Exercise brief:
Copy out, word for word, the lines from the start of the data below through the line containing "Expand the Timeline panel", and no others.
■ ■ ■ ■
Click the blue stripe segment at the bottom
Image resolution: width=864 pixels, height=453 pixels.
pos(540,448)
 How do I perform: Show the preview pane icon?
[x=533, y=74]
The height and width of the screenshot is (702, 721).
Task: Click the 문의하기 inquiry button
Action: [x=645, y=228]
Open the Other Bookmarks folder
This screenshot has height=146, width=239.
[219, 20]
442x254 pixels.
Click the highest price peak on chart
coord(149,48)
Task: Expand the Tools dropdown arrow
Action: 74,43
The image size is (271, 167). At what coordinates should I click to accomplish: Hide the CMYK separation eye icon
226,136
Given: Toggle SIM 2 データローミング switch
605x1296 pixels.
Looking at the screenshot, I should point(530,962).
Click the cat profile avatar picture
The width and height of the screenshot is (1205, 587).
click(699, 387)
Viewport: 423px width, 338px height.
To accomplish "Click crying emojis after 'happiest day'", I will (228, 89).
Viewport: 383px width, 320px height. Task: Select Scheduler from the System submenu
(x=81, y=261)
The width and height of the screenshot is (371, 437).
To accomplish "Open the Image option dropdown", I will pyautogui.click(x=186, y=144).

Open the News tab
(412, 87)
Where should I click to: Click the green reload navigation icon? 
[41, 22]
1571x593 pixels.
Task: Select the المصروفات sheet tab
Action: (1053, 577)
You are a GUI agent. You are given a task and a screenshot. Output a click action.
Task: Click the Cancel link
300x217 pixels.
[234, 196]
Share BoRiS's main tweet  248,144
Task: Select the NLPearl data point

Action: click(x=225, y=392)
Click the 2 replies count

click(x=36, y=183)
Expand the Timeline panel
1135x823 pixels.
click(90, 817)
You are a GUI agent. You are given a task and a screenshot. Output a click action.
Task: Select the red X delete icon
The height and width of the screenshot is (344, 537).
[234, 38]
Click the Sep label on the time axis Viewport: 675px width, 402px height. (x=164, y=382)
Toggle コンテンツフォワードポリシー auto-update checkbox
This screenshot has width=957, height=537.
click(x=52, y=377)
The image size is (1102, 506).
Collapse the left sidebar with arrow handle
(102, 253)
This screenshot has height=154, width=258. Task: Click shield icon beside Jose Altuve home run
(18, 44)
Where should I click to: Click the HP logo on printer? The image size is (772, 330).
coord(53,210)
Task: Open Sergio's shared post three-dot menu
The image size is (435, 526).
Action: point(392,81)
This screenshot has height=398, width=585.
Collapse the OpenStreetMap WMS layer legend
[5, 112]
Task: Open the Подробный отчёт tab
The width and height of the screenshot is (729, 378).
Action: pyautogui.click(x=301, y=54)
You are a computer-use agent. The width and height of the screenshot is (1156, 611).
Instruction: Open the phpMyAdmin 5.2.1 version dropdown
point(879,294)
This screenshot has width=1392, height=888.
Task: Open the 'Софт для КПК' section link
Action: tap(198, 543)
■ ■ ■ ■
Your solution:
Click the blue stripe segment at the bottom
Image resolution: width=864 pixels, height=453 pixels.
pos(540,448)
 How do I perform: Show the preview pane icon?
[x=533, y=74]
The height and width of the screenshot is (702, 721).
Task: Click the 문의하기 inquiry button
Action: [x=645, y=228]
Open the Other Bookmarks folder
This screenshot has height=146, width=239.
[219, 20]
442x254 pixels.
Click the highest price peak on chart
coord(149,48)
Task: Expand the Tools dropdown arrow
Action: 74,43
The image size is (271, 167). At what coordinates should I click to accomplish: Hide the CMYK separation eye icon
226,136
Given: Toggle SIM 2 データローミング switch
605x1296 pixels.
Looking at the screenshot, I should point(530,962).
Click the cat profile avatar picture
The width and height of the screenshot is (1205, 587).
click(699, 387)
Viewport: 423px width, 338px height.
To accomplish "Click crying emojis after 'happiest day'", I will (228, 89).
Viewport: 383px width, 320px height. Task: Select Scheduler from the System submenu
(x=81, y=261)
The width and height of the screenshot is (371, 437).
To accomplish "Open the Image option dropdown", I will pyautogui.click(x=186, y=144).

Open the News tab
(412, 87)
Where should I click to: Click the green reload navigation icon? 
[41, 22]
1571x593 pixels.
Task: Select the المصروفات sheet tab
Action: (1053, 577)
You are a GUI agent. You are given a task and a screenshot. Output a click action.
Task: Click the Cancel link
300x217 pixels.
[234, 196]
Share BoRiS's main tweet  248,144
Task: Select the NLPearl data point

Action: click(x=225, y=392)
Click the 2 replies count

click(x=36, y=183)
Expand the Timeline panel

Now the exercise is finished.